All in all, the increase in quality and resolution of low bitrate profiles translates into significantly lower video startup time, higher percentage of HD viewing, more hours of viewing in conditions of low bitrate, lower CDN pressure during prime time (and hence more same-time viewers) and lower unit cost per hour of video. Higher addressable market, more revenues, less costs.
All in all, it boils down to being aware of our own hidden assumptions, and to rationally challenging them against real facts.
Most people consciously or unconsciously believe that:
- Bandwidth constraints are not a big problem, and are being solved with network capacity additions.
- Codec performance is plateauing, so the biggest business efficiencies will come from reducing codec royalty costs. (which accounts to far less than 1% of the value of the video delivery industry).
- One codec format will win and dominate the market for the next 10+ years.
If you got this far, I hope that this blog opened your eyes to the facts showing that instead:
- Bandwidth constraints are as big and relevant as ever, and are not going away for all the foreseeable future, putting at risk the growth trajectory of many digital businesses.
- There is still a lot of room for improvement in the many dimensions of codec performance, and for many use cases the value unlocked by a codec like PERSEUS pays back in a matter of days or weeks, making licensing costs sort of irrelevant.

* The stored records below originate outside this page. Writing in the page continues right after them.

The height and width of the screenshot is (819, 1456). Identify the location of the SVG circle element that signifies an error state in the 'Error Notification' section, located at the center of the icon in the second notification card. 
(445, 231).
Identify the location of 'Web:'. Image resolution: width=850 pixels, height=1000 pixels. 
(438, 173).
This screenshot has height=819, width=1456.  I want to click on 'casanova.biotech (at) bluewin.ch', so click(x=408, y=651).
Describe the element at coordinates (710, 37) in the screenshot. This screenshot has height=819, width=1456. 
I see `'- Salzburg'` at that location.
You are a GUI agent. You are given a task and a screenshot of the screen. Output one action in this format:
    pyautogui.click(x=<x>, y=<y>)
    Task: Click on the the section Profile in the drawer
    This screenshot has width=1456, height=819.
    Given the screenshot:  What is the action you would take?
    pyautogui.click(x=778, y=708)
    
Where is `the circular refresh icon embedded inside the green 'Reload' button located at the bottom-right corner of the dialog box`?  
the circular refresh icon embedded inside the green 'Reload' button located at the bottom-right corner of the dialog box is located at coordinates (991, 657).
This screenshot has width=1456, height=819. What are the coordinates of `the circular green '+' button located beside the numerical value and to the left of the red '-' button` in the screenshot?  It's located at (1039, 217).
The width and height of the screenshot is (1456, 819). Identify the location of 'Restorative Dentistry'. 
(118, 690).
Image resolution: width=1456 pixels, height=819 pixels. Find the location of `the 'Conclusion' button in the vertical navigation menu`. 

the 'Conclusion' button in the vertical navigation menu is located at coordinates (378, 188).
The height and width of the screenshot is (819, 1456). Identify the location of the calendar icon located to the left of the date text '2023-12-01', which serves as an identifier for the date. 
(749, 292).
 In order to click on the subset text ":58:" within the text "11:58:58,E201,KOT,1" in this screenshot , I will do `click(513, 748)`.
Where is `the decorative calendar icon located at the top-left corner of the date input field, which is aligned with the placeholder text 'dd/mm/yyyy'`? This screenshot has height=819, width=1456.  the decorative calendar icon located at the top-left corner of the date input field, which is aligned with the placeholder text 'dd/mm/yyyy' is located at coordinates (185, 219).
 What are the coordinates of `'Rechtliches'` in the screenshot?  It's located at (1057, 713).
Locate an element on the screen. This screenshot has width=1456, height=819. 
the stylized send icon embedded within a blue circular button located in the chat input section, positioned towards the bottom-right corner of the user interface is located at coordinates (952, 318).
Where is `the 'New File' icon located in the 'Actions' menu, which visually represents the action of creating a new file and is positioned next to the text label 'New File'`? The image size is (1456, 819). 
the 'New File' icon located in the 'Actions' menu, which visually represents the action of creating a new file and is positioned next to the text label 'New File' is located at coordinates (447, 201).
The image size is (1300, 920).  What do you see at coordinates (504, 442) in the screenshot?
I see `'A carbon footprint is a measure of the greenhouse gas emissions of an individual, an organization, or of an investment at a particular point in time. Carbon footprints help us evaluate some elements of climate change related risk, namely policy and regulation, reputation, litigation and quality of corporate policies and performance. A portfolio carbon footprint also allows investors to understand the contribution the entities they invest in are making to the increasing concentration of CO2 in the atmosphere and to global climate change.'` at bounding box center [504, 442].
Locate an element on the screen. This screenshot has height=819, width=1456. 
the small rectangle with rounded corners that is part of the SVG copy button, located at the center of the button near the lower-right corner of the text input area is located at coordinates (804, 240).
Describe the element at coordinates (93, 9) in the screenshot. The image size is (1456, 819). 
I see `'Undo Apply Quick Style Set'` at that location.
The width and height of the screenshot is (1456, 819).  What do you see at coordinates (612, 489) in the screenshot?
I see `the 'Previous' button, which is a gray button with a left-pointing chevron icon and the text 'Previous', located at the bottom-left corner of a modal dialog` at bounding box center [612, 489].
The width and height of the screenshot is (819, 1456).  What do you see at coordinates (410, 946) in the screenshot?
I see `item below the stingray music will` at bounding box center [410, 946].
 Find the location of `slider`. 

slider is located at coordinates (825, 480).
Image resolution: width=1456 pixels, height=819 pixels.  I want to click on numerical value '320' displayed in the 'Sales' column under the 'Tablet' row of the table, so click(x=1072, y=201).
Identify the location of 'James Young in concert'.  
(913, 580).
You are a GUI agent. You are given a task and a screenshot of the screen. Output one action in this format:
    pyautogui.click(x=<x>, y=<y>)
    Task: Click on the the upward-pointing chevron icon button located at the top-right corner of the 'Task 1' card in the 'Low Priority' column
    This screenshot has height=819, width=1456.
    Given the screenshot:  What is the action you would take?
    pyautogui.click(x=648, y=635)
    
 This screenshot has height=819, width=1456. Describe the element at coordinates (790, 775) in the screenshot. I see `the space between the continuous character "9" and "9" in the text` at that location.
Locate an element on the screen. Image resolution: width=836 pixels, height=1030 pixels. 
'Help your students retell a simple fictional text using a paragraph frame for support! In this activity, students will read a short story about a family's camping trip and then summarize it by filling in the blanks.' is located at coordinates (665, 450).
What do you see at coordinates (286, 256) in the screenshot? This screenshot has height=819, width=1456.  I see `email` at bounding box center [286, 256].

- In the world of software, as we already know from everything else, competition is the name of the game. There is no need for a single solution, because the same general-purpose devices will be able to support multiple alternatives via software. If at the time of Betamax vs. VHS decoder devices had been able to read both VHS and Betamax and cameras had been able to encode both in VHS and in Betamax, you can be sure that some users (maybe even many?) would have used also the superior Betamax format, no matter the strong political backing of the inferior VHS.
Those who believe in products of great value provided entirely for free with no strings attached by selfless corporations, as well as those who are longing for another thirty-year locked-in monopoly for the greater good, should carefully consider what it is that they are wishing for. History and micro-economic theory are full of useful lessons that these things ultimately come at very high overall cost and slow down the pace of innovation.
Competition, innovation, value for money, agility, compatibility and freedom of choice – not monopolies – are the good guys to support. They are also the ones that typically win, in market economies. Rationality and fact-based judgement imply that all of the codecs mentioned above have good reasons to exist and will have their space.
There will be many winners. Starting from operators and end users.